I wasn’t sure what they meant by that, but like I said, I rolled with it.
Next was the task of finding a teacher. I left all that to my parents, considering the fact that I was in kindergarten (or was it first grade? I really can’t remember this far back…). It was two weeks later that they told me we were going to go visit my teacher in her house to see if lessons would work out.
Okay, it’s probably time to give a bit of key information that might change your perspective on this a bit; see, the first instrument I picked up and played was a violin, but the style of music I was learning to play is not the Western classical music you might be thinking of (i.e. Bach, Sibelius, Vivaldi). I was (and still am) learning Carnatic music, which is, in a nutshell, South Indian classical music.
My teacher doesn’t teach with sheet music. Everything we learn is on-the-spot, taught completely by ear. We learn by watching, listening, repeating, and coming to understand why we play things in a certain way rather than another.

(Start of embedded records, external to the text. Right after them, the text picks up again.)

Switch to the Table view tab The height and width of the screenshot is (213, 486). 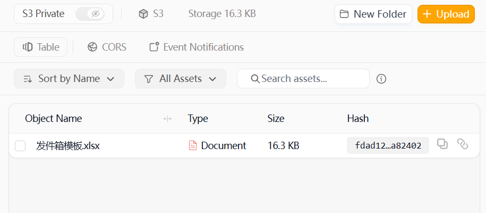tap(40, 47)
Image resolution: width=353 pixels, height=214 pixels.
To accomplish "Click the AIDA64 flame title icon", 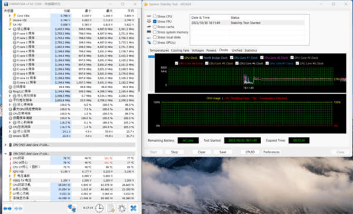I will click(146, 4).
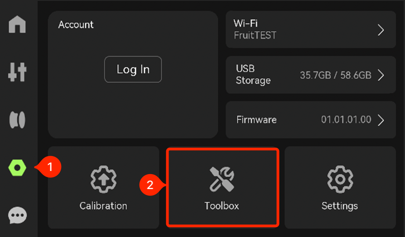Open the controls sliders sidebar icon
The image size is (405, 237).
tap(17, 72)
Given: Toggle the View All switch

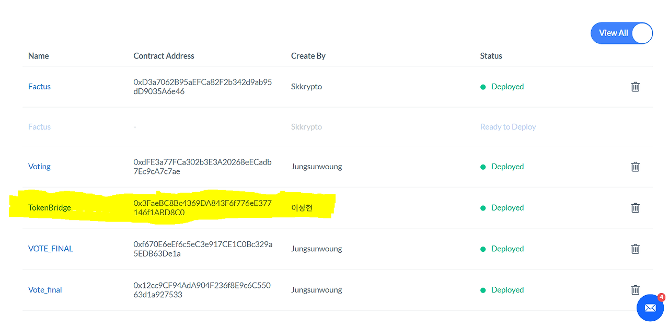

This resulted in me developing a pretty decent ear for music. After about a year or so of learning, I was at a point where I could hear a song and imitate it rather closely on my violin. I started doing this all the time, and when my mom purchased a simple plastic keyboard from Target, I messed around a lot with that as well.
I didn’t even look at any sheet music until about two years ago, when I took up Western classical violin lessons alongside my Carnatic music. I’m still rather terrible at sight reading, but learning a different style of music that covers a lot of sound-quality techniques has helped me improve my overall playing. I’ve found that though both kinds of music are very different, the technical aspects are heavily reflected in both of them.
The nearly-nine years of music in my life have opened my eyes a lot. Learning Carnatic music is a way that I keep connected to my own culture and heritage, as well as a creative outlet. I’ve discovered a lot more than just the simple notes of the music, and I’ve realized that everything tough requires some hard work (yes, it’s annoying sometimes, but it’s worth it in the end).
Keep moving forward, nerdlings. Try to learn something new every day!
I’m off to go melt into a puddle of watery sweaty doom now.